How to get a Japanese phone number with SMS (for non-residents)

Last updated: 2024-01-20

To sign up for many Japanese event ticketing sites (and increasingly, other websites too), you will need a Japanese phone number to use for SMS or call verification. Unfortunately, it is difficult if you are not a resident or citizen of Japan.

Where do I get a number?

If you know a resident/citizen of Japan that's willing to help you...


  1. They can let you use their own phone number and help with the verification process. Or,
  2. They can sign up for a SIM, activate it, and then do the phone number verification with it.

In either case, the phone number is theirs, so it may be troublesome to coordinate if you have to use it again later on—for example, Ticket Pia sometimes makes users call to verify upon logging in.

(One alternative to this process that people have thought of is that you can get your friend to mail the SIM to you. But this is technically illegal, since you're not supposed to buy these SIMs for other people...)

If you can go to Japan...

You can obtain a long-term Japanese phone plan that will work for SMS and call verification—a Hanacell or Mobal SIM. (They're issued from the same provider.) You don't need to be a resident to use them, but you will only be able to receive calls or SMS messages while you're in Japan.

If you get the Hanacell SIM, make sure you are getting the correct SIM by following the link above.

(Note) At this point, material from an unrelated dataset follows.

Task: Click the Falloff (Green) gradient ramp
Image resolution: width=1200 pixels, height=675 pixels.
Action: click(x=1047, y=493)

Their home page mainly advertises their US SIMs for Japanese people in the US.

To receive the SIM, you have the following options:

  • Get the SIM shipped to your overseas address
  • Pick up the SIM in Japan—both can be picked up at airports, and Mobal offers more pickup points
  • Use Mobal's eSIM option (this is new and I haven't tried it, but it seems like it may work)

These SIMs will not work outside of Japan. So get to work on making those accounts while you are still in Japan. (You should be able to get signal at airports, so if you have a layover in Japan, this might work too.)

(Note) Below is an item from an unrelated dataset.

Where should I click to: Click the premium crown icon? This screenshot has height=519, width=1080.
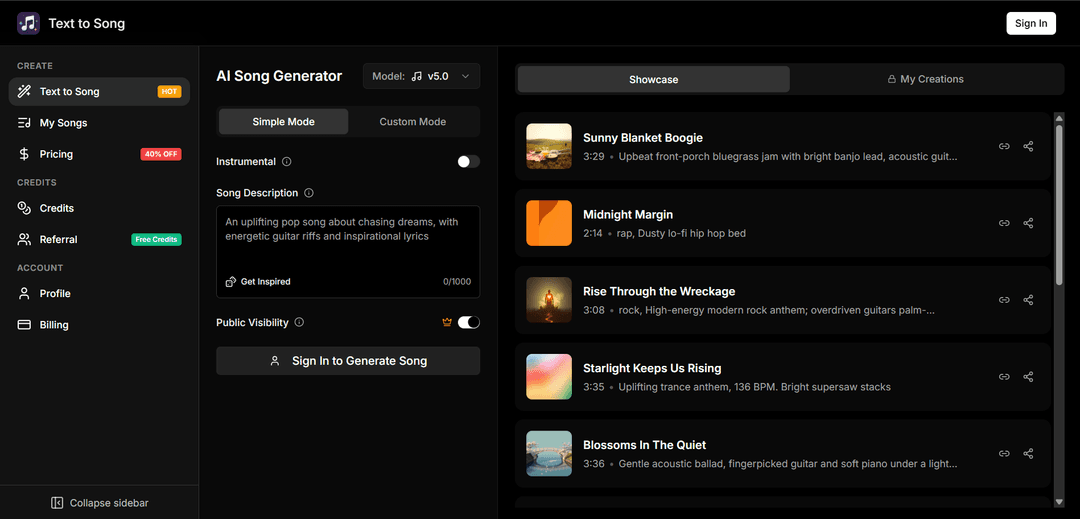(x=447, y=322)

Unfortunately, I don't have any further alternatives for you if you're not a resident/citizen of Japan and not in Japan. Let me know if you do find any!

Tips and warnings

Getting your SIM to work

You may have to fiddle with APN settings to get it to work:

The best way to figure out whether it works, of course, is to...

Calling while overseas or with SMS-only numbers

If your phone number won't work overseas or if it only has SMS without calling, you can still make calls, even overseas, using Viber Out.

I highly recommend setting it up while you are in Japan, even if you think you won't need it, since in order to activate it you will need to verify via SMS.

For people using phone numbers for event tickets

Ticketing guides

These may be relevant to your journey!

You might not want to cancel your plan...

After you've gotten your phone number and your account(s) sorted out, you might want to cancel your plan.

But there are reasons you might not want to do that:

  1. Ticket Pia is known to ask for call verification on login, and it's not clear what conditions cause it to do so.
  2. Digital tickets are increasingly popular, with many events only having digital tickets, and several ticket apps are known to require SMS verification (e.g. Rakuten, L-tike). If you go to events in Japan, you might end up having to use one of these at some point.
  3. If the phone number is released to someone else and they sign up for a new account using that number, your account may become un-verified. This can cause problems when you try to use the ticket. For example, some tickets make you receive an SMS at your original phone number to download them. (To some extent, you can ask for help from support, but if you are constantly asking, they will probably notice you are trying to game the system.)


Temporary visitor SIMs

You can get time-limited SIMs as a temporary visitor to Japan and get SMS messages this way.

For event-goers, this can work if you just need it for event(s) while you're there and can buy tickets after you land in Japan. But for ticketing on a longer-term scale, this is not so great. See the "You might not want to cancel your plan..." section above.

VoIP numbers (e.g. Skype numbers)

Most Japanese sites I've used that require SMS/phone verification don't allow VoIP phone numbers.

Japanese cellular service plans aimed towards domestic users

They'll likely ask for a Japanese ID and possibly proof of residence. They might also only accept Japan-based payment methods.

In the past, there were providers in this category that did not require a Japanese ID, like b-mobile and Linksmate, but enforcement is more widespread now—both of them currently require ID.

If you do have such a valid ID, b-mobile still takes foreign credit cards and offers SIMs (e.g. the 190PadSIM) which let you receive SMS outside of Japan.

(The original version of this page, published in August 2020, had directions on how to apply for a b-mobile SIM, back when it did not require a Japanese ID. But since this page is aimed towards non-residents/citizens, and it is likely the information will become outdated, I decided to remove that section.)